▶ [Input records]

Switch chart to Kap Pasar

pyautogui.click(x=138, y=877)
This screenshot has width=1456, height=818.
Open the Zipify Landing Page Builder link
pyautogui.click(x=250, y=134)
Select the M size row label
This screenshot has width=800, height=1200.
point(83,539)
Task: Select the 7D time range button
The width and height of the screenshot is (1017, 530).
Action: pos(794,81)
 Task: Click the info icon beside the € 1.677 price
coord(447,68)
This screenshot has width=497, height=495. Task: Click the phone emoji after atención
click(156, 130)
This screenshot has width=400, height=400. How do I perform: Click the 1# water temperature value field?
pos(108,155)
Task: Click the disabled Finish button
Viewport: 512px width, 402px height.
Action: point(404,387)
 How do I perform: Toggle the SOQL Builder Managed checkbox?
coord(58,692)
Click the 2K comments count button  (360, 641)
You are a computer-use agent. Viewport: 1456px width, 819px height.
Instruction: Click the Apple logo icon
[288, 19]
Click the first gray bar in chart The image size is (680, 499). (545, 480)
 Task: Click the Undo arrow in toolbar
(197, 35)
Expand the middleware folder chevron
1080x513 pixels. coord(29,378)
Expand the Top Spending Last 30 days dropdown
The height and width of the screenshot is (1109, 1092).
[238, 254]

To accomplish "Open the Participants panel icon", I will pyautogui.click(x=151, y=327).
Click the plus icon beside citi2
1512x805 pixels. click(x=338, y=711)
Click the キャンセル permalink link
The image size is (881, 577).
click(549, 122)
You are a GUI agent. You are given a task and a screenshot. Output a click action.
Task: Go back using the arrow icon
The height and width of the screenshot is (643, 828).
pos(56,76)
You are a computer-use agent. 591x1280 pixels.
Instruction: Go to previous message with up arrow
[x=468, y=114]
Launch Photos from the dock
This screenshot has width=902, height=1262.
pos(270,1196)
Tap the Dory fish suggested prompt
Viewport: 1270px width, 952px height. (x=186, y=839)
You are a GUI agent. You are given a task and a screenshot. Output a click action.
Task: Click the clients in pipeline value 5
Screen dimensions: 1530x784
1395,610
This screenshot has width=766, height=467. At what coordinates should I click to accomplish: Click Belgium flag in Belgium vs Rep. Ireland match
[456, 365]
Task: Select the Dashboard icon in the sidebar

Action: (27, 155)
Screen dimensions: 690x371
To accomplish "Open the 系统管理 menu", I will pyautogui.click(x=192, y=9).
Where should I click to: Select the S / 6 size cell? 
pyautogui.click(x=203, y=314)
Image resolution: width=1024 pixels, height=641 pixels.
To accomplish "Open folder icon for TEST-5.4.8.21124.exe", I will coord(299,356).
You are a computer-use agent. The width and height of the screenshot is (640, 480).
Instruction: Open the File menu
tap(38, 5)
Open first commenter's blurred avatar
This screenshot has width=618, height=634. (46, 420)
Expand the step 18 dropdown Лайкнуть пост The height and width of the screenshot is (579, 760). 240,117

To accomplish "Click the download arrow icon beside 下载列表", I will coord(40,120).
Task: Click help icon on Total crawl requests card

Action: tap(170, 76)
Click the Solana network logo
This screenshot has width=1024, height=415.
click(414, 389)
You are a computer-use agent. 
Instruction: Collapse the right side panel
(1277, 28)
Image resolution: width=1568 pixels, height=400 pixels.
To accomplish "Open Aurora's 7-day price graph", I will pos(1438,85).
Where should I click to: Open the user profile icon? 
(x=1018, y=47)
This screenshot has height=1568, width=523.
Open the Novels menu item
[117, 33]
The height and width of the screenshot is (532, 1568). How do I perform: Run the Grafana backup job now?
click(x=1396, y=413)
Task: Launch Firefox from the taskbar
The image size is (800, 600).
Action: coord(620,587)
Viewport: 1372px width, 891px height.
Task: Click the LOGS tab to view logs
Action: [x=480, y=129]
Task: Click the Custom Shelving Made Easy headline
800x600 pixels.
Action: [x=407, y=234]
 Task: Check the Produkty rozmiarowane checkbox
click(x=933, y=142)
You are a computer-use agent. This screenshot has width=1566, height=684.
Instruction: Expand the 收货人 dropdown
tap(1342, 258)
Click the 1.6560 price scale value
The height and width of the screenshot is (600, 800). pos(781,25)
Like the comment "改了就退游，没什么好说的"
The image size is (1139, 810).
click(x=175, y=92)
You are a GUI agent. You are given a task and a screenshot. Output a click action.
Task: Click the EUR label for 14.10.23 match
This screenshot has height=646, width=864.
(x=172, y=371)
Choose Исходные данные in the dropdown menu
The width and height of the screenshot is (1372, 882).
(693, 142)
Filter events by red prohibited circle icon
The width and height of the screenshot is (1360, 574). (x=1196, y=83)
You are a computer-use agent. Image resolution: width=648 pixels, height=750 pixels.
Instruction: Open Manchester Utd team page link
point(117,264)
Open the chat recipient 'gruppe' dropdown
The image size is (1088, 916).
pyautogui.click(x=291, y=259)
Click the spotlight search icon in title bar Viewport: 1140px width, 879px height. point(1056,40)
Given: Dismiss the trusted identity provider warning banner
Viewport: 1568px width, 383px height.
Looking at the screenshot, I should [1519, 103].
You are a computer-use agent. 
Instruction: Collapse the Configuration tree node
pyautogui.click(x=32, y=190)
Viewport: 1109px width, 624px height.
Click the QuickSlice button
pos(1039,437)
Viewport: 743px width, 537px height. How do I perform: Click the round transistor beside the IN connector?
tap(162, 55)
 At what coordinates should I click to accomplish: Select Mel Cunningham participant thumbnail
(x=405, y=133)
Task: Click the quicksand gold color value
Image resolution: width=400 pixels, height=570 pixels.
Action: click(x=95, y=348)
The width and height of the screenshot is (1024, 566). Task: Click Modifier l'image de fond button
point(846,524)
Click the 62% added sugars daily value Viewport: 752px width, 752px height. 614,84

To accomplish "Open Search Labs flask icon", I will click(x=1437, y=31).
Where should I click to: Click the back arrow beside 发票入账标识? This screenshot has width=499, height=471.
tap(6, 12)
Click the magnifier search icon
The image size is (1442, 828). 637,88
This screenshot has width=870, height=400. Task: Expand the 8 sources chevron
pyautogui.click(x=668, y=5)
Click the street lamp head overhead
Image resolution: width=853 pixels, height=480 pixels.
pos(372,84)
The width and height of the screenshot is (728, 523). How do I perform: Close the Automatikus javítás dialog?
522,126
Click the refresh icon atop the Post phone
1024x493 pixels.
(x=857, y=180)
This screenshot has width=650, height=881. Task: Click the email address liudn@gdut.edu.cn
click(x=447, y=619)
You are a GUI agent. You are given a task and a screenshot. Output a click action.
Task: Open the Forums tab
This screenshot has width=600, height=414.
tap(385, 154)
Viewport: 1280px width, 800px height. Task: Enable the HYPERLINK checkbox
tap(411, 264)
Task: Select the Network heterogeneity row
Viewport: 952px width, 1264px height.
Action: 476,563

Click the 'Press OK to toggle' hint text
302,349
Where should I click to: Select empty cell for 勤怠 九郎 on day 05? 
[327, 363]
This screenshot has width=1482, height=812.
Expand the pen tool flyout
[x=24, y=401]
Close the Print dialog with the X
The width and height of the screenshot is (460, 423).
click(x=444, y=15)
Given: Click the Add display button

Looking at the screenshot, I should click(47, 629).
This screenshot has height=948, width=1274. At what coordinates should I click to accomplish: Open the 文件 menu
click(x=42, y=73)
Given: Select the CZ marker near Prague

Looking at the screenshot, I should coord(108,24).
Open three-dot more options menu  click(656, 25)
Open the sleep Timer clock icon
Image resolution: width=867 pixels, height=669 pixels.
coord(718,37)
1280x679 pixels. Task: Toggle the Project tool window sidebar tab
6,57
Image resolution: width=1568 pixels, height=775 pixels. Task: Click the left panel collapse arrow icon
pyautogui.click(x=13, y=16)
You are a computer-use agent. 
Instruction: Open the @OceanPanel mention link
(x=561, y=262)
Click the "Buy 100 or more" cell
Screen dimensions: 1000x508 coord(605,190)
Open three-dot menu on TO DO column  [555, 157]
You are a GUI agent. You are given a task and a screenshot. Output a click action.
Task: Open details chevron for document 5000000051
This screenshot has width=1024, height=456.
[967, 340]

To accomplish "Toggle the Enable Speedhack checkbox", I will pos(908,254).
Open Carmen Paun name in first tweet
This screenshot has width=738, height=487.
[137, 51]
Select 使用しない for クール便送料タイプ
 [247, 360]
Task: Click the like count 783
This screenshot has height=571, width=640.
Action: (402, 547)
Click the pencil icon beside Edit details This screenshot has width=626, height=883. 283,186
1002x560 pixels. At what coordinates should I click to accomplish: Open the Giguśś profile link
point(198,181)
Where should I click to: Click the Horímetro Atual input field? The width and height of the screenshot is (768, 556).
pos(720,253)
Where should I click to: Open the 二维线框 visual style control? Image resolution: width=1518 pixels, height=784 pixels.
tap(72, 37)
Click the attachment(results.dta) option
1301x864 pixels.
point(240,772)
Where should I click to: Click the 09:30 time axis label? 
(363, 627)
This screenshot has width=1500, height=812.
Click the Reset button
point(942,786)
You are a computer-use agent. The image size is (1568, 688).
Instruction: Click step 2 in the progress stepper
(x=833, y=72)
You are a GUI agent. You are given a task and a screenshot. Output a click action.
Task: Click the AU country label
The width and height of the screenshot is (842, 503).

▶ [Task item]
Wherever a line of the data holds "Launch", copy that line.

▶ [Response below]
Launch Photos from the dock
Task: Launch Firefox from the taskbar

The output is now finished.